#### TASK TO CARRY OUT:
Skipping all pictures, print exactly the lines below from the one with "820x467 pixels. How" through the final line.
= Beginning of Section =
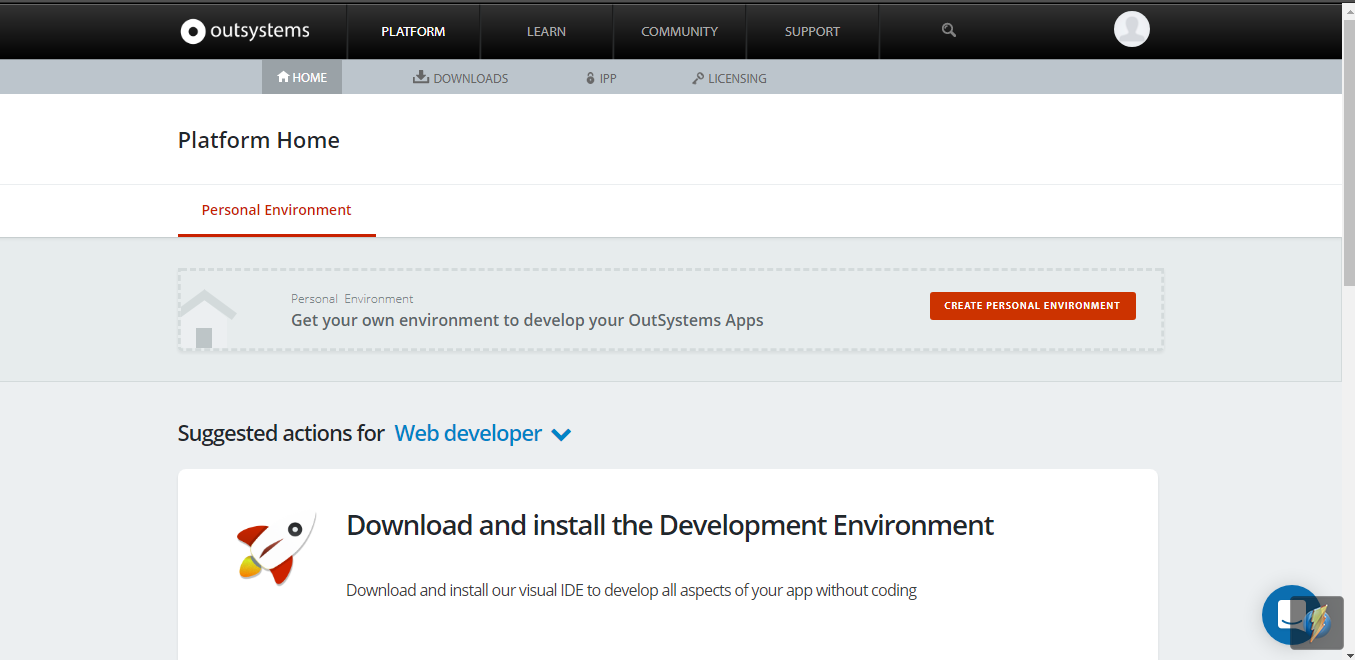This screenshot has width=1355, height=660.
Task: Open the COMMUNITY menu
Action: coord(679,31)
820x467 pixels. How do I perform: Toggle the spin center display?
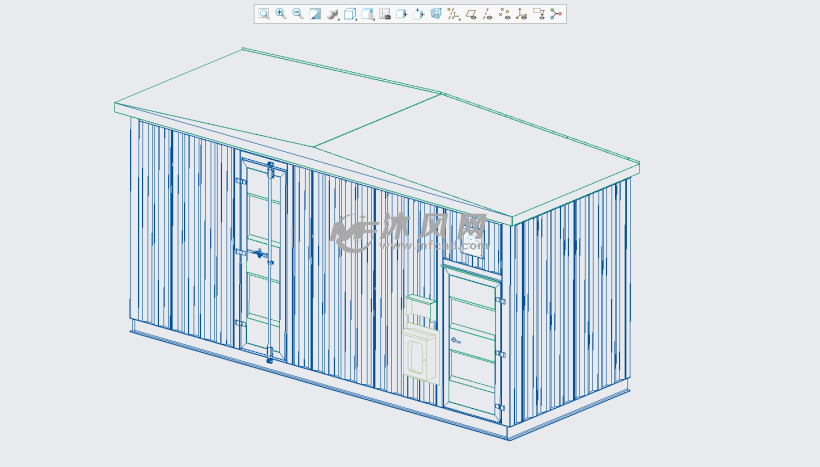pos(557,14)
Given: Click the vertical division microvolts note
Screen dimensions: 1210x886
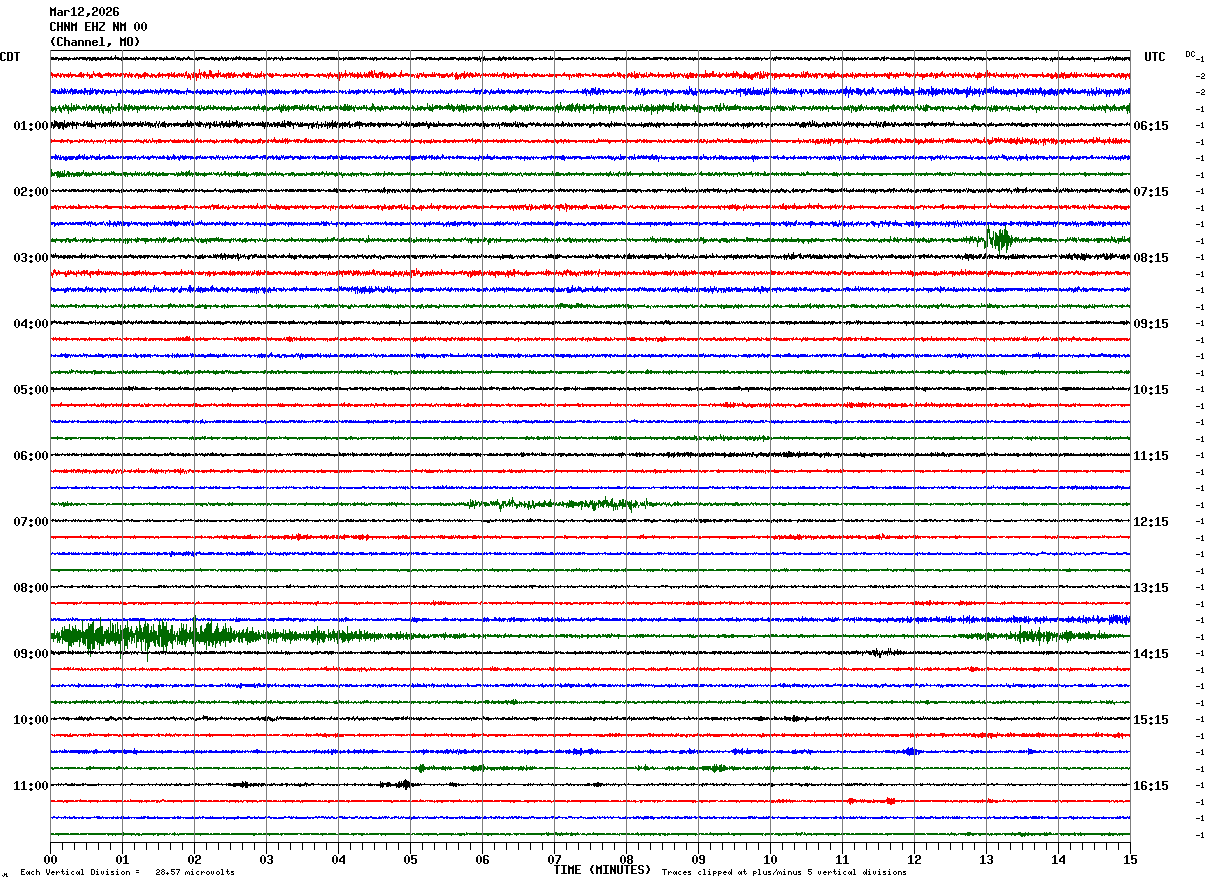Looking at the screenshot, I should point(127,872).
= End of Section =
#### RESPONSE TO THE TASK:
820x467 pixels. How do I perform: Toggle the spin center display?
pos(557,14)
Given: Click the vertical division microvolts note
Screen dimensions: 1210x886
Looking at the screenshot, I should point(127,872).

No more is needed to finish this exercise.